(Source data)
# # # # # # #
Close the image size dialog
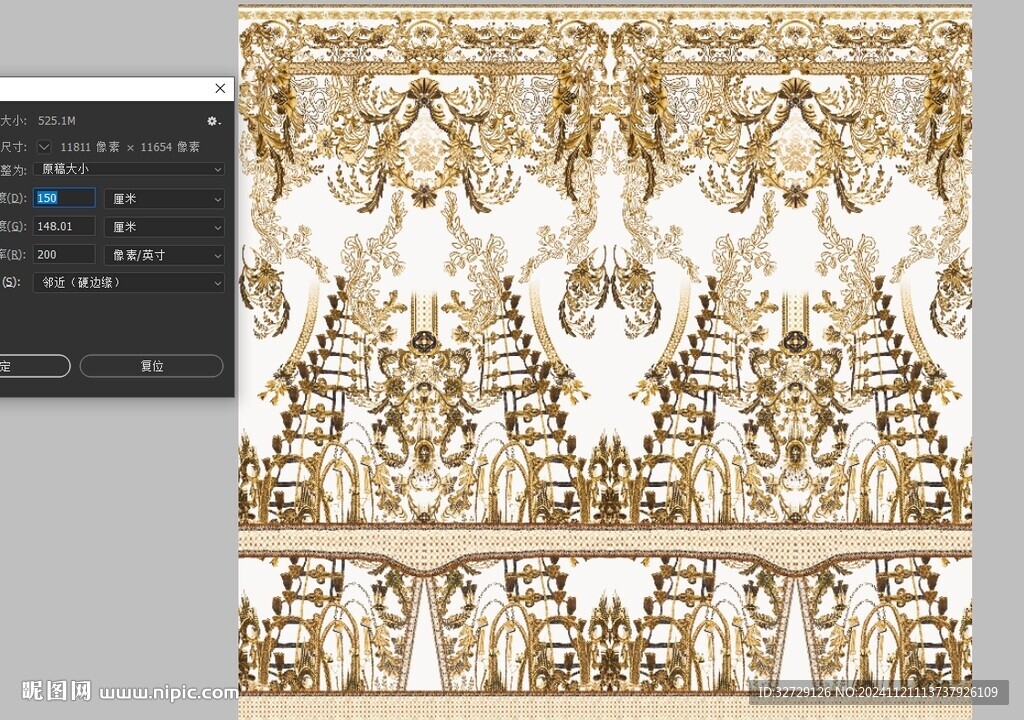The height and width of the screenshot is (720, 1024). coord(221,89)
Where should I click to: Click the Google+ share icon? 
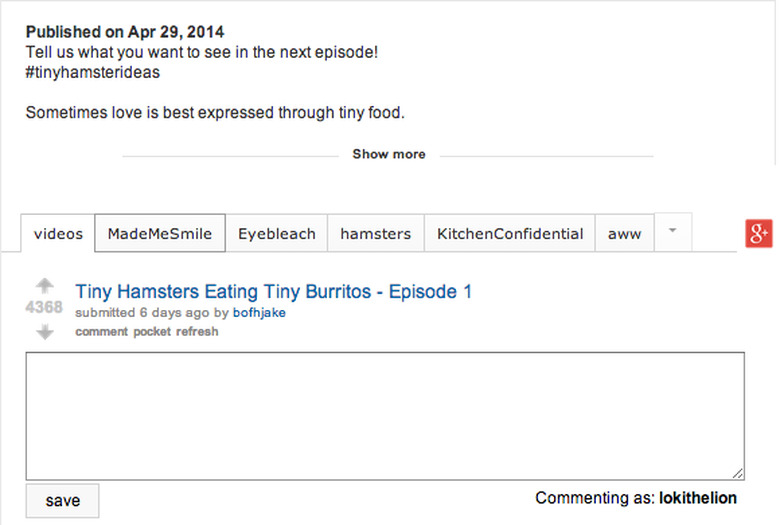coord(758,233)
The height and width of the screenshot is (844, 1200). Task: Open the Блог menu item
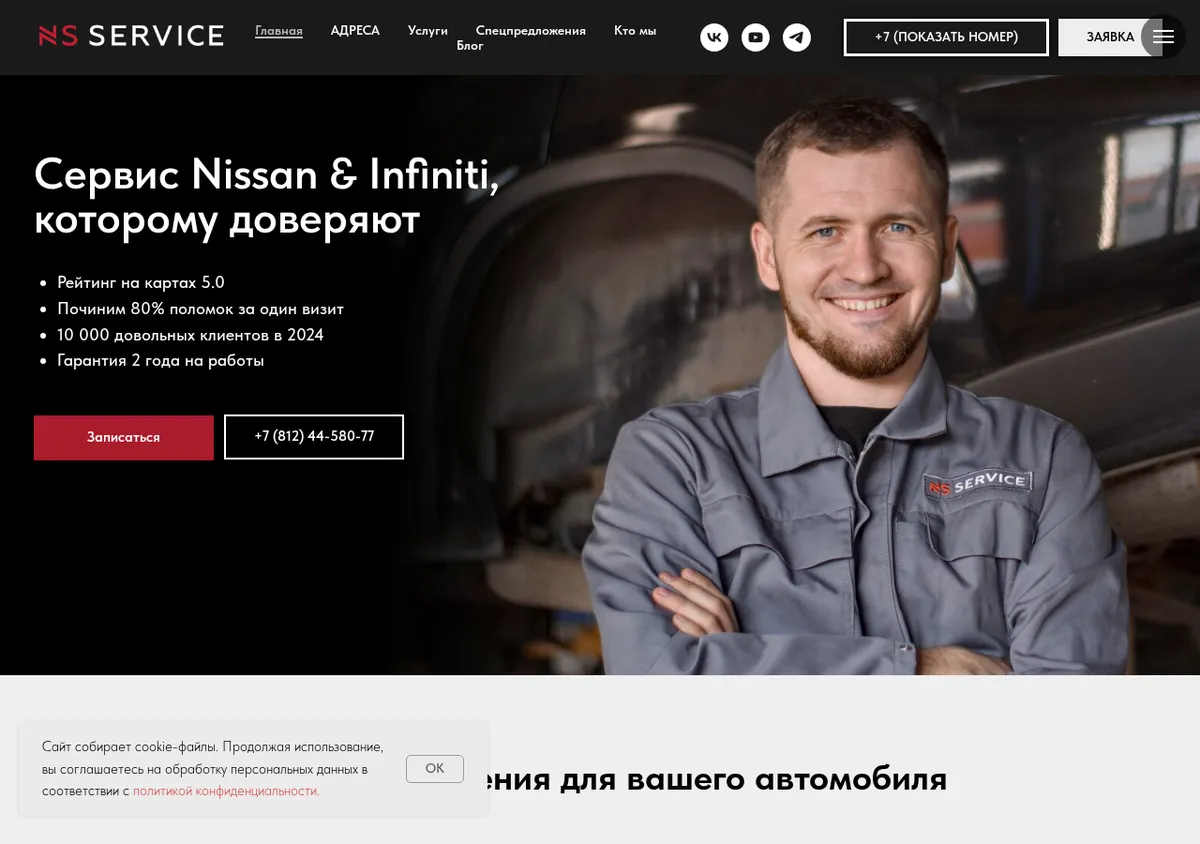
# # # # # # #
■ **PROBLEM DESCRIPTION**
Each line of the data should be quoted exactly, with pictures left out.

■ **WRITTEN SOLUTION**
Close the image size dialog
The height and width of the screenshot is (720, 1024). coord(221,89)
Where should I click to: Click the Google+ share icon? 
coord(758,233)
The height and width of the screenshot is (844, 1200). Task: Open the Блог menu item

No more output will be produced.